DUBLIN, Ireland -- Opsona Therapeutics, a biotechnology company focused on novel therapeutic approaches to treat autoimmune and inflammatory diseases today announced that it has initiated a phase 1 clinical trial in healthy volunteers with its lead drug candidate OPN-305. This is a first-in-human study with OPN-305.
OPN-305 is a humanised IgG4 monoclonal antibody (MAb) against Toll-Like Receptor 2 (TLR2), a target within the innate immune system, and is under development as a treatment for the prevention of Delayed Graft Function (DGF) following renal transplantation, in addition to other therapeutic indications.
Opsona has identified the prevention of Delayed Graft Function (DGF) following renal transplantation as its likely first target clinical indication for the development of OPN-305. Delayed Graft Function is a serious complication that can increase the risk of organ rejection in the immediate post-operative period of kidney transplants. Opsona believes that OPN-305 has the potential to provide a novel treatment option for a much wider variety of human diseases, including acute kidney injury, cancer, cardiovascular disease and others. Commenting on today's announcement, Mary Reilly VP Pharmaceutical Development and Operations of Opsona Therapeutics said, "We are very excited to enter the clinic with this drug candidate having managed its progression over the past few years through the development cycle."
Also commenting on today's announcement, Bernd R. Seizinger, M.D., Ph.D., Executive Chairman of Opsona Therapeutics said," OPN-305 is a first-in-class antibody against Toll-like- Receptor 2, one of the most promising novel drug targets in the innate immune system. TLR-2 has been linked to an increasing number of major human diseases, including autoimmune diseases, renal ischemia, myocardial infarction, stroke and cancer. This phase 1 study will provide the basis to explore the broad medical and commercial viability and opportunity of OPN- 305 in a variety of indications with unmet medical needs."
The phase 1 study is a single centre, prospective, randomised, double blind, placebo-controlled, sequential, dose escalating phase I study to assess the safety and tolerability, pharmacokinetics and pharmacodynamics of intraveneously infused single doses of OPN-305 in healthy subjects.

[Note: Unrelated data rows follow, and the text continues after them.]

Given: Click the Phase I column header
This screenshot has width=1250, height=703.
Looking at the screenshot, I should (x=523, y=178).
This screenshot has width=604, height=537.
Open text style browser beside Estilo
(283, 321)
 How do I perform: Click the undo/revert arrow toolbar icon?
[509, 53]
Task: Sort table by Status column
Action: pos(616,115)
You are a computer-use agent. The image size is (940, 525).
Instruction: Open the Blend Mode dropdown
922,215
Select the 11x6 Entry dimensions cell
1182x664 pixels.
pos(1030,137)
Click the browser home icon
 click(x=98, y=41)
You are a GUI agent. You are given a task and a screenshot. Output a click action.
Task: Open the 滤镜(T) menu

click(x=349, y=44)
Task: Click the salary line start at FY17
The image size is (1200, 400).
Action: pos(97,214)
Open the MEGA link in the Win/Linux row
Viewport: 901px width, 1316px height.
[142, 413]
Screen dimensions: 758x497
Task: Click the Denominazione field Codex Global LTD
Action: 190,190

Opsona was recently awarded €5.9 million from the European Commission to lead a European framework 7 (FP7) consortium of research and clinical groups (termed MABSOT*) to advance this clinical trial. Following successful completion of the phase 1 trial, the Company plans to conduct a prospective randomized placebo-controlled phase 2 trials in the prevention of DGF to be initiated in 2012.